Después de abrazan, disfrutan y guardan en su cerebro y en su corazón cada riff de Ricardo Mollo, de cada giro del bajo de Diego Arnedo y de cada golpe de Catriel Ciavarella en la batería.
Es que Divididos es una banda que trasciende franjas etarias y eso se notó la noche del sábado en el Arena Maipú donde agotaron las entradas, dejando en claro que Mendoza es una plaza que reconoce al power trío.
Hablar a esta altura de la lista de temas es ridículo porque Divididos no se guarda nada, pueden faltar temas, pero si tocaran todos sería un recital de diez horas.
El único lunar de la noche fue cuando subió el querido Tilín Orozco para tocar La Flor Azul, pero su voz no se escuchó por problemas técnicos: "Que lástima que no lo escucharan", comentó Mollo.
También hubo tiempo para un homenaje a Jimi Hendrix cuando Mollo interpretó Vodoo Child y que hizo vibrar las más de 4 mil personas que estuvieron presentes en Arena Maipú.

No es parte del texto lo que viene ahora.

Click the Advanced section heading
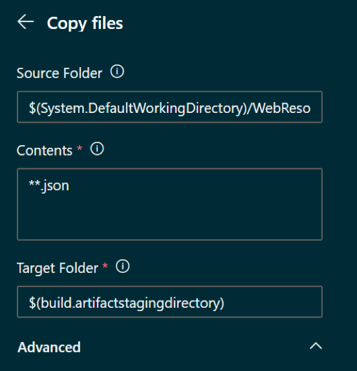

La noche se cerró con una divertida charla entre Mollo y Catriel para saber con qué "himno" iban a cerrar y se fueron con su habitual compilado de SUMO (pero dejaron afuera Crua Chan, una de las muy pocos que la gente se quedó con ganas de escuchar).
En el final busqué a Mariano y Fran para ver como terminaron el recital, pero en el camino me encontré a varios "Marianos y Franes" que fueron unidos por la Aplanadora del Rock dejando en claro que mientras Divididos siga tocan, el rock tendrá una larga y próspera vida.